**What you need to do:** Copy the data below verbatim, from the line containing "Where should I click to: Click" through the line containing "Action: (x=534, y=196)", with both of those lines included.

╭─ Supplied data

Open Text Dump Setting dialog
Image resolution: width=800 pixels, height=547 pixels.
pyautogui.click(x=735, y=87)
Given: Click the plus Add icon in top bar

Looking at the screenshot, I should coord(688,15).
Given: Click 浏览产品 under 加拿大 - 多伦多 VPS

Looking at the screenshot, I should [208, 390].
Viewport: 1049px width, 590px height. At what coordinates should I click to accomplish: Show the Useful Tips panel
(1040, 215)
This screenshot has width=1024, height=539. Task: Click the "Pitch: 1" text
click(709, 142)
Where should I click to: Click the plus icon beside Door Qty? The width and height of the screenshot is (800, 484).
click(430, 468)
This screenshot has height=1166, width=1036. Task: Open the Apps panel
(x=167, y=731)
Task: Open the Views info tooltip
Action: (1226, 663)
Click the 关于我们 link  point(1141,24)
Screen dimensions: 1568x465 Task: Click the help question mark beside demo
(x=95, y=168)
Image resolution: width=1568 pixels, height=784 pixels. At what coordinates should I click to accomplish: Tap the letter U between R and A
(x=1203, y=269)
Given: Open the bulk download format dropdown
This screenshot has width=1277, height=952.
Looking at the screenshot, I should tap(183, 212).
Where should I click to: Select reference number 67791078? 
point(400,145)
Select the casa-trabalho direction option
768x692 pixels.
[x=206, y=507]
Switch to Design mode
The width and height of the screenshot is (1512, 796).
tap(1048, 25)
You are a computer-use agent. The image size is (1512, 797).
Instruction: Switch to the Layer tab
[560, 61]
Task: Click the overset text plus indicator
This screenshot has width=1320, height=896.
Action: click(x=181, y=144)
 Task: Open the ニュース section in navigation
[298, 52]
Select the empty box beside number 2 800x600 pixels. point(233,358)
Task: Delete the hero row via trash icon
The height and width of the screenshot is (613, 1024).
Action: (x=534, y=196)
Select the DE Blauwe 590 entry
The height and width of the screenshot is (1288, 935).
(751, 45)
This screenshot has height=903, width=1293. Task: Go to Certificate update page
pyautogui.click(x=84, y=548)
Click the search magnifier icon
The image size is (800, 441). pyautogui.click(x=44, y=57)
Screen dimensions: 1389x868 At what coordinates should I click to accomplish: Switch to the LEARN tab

╰─

**Solution to this task:**
Where should I click to: Click the plus icon beside Door Qty? The width and height of the screenshot is (800, 484).
click(430, 468)
This screenshot has height=1166, width=1036. Task: Open the Apps panel
(x=167, y=731)
Task: Open the Views info tooltip
Action: (1226, 663)
Click the 关于我们 link  point(1141,24)
Screen dimensions: 1568x465 Task: Click the help question mark beside demo
(x=95, y=168)
Image resolution: width=1568 pixels, height=784 pixels. At what coordinates should I click to accomplish: Tap the letter U between R and A
(x=1203, y=269)
Given: Open the bulk download format dropdown
This screenshot has width=1277, height=952.
Looking at the screenshot, I should tap(183, 212).
Where should I click to: Select reference number 67791078? 
point(400,145)
Select the casa-trabalho direction option
768x692 pixels.
[x=206, y=507]
Switch to Design mode
The width and height of the screenshot is (1512, 796).
tap(1048, 25)
You are a computer-use agent. The image size is (1512, 797).
Instruction: Switch to the Layer tab
[560, 61]
Task: Click the overset text plus indicator
This screenshot has width=1320, height=896.
Action: click(x=181, y=144)
 Task: Open the ニュース section in navigation
[298, 52]
Select the empty box beside number 2 800x600 pixels. point(233,358)
Task: Delete the hero row via trash icon
The height and width of the screenshot is (613, 1024).
Action: (x=534, y=196)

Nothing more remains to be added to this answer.